For three days past we have been having damp, chilly weather. Dusk has fallen early. This evening, after tea, the Captain went into town,—on business, as he said: I believe, to attend some Poorhouse or Hospital Board. Esther and I went into the parlor. The room seemed cold. She brought in lamp from the dining-room, and proposed we should have a little fire. I went into the kitchen, procured an armful of wood, and while she drew the curtains and wheeled up the table, I kindled a lively, crackling blaze. A fortnight ago she would not have allowed me to do this without a protest. She would not have offered to do it herself,—not she!—but she would have said that I was not here to serve, but to be served, and would have pretended to call Dorothy. Of course I should have had my own way. But we have changed all that. Esther went to her piano, and I sat down to a book. I read not a word.
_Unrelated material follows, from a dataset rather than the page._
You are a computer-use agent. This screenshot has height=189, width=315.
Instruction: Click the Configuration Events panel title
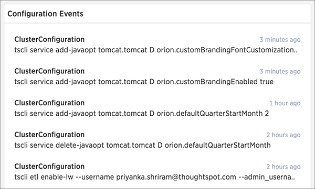tap(45, 14)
I sat looking at my mistress, and thinking with a very uneasy heart. For the first time in our friendship, she had put on a dark, warm dress: I think it was of the material called alpaca. The first time I saw her she wore a white dress with a purple neck-ribbon; now she wore a black dress with the same ribbon. That is, I remember wondering, as I sat there eying her, whether it was the same ribbon, or merely another like it. My heart was in my throat; and yet I thought of a number of trivialities of the same kind. At last I spoke.

"Miss Blunt," I said, "do you remember the first evening I passed beneath your roof, last June?"

"Perfectly," she replied, without stopping.

"You played this same piece."

"Yes; I played it very badly, too. I only half knew it. But it is a showy piece, and I wished to produce an effect. I didn't know then how indifferent you are to music."

"I paid no particular attention to the piece. I was intent upon the performer."

"So the performer supposed."

"What reason had you to suppose so?"

"I'm sure I don't know. Did you ever know a woman to be able to give a reason, when she has guessed aright?"

"I think they generally contrive to make up a reason, afterwards. Come, what was yours?"

"Well, you stared so hard."

"Fie! I don't believe it. That's unkind."

"You said you wished me to invent a reason. If I really had one, I don't remember it."

"You told me you remembered the occasion in question perfectly."

"I meant the circumstances. I remember what we had for tea; I remember what dress I wore. But I don't remember my feelings. They were naturally not very memorable."

"What did you say, when your father proposed my coming?"

"I asked how much you would be willing to pay?"

"And then?"

"And then, if you looked 'respectable'."

"And then?"

"That was all. I told father to do as he pleased."

She continued to play. Leaning back in my chair, I continued to look at her. There was a considerable pause.

"Miss Esther," said I, at last.

"Yes."

"Excuse me for interrupting you so often. But,"—and I got up and went to the piano,—"but I thank Heaven that it has brought you and me together."

She looked up at me and bowed her head with a little smile, as her hands still wandered over the keys.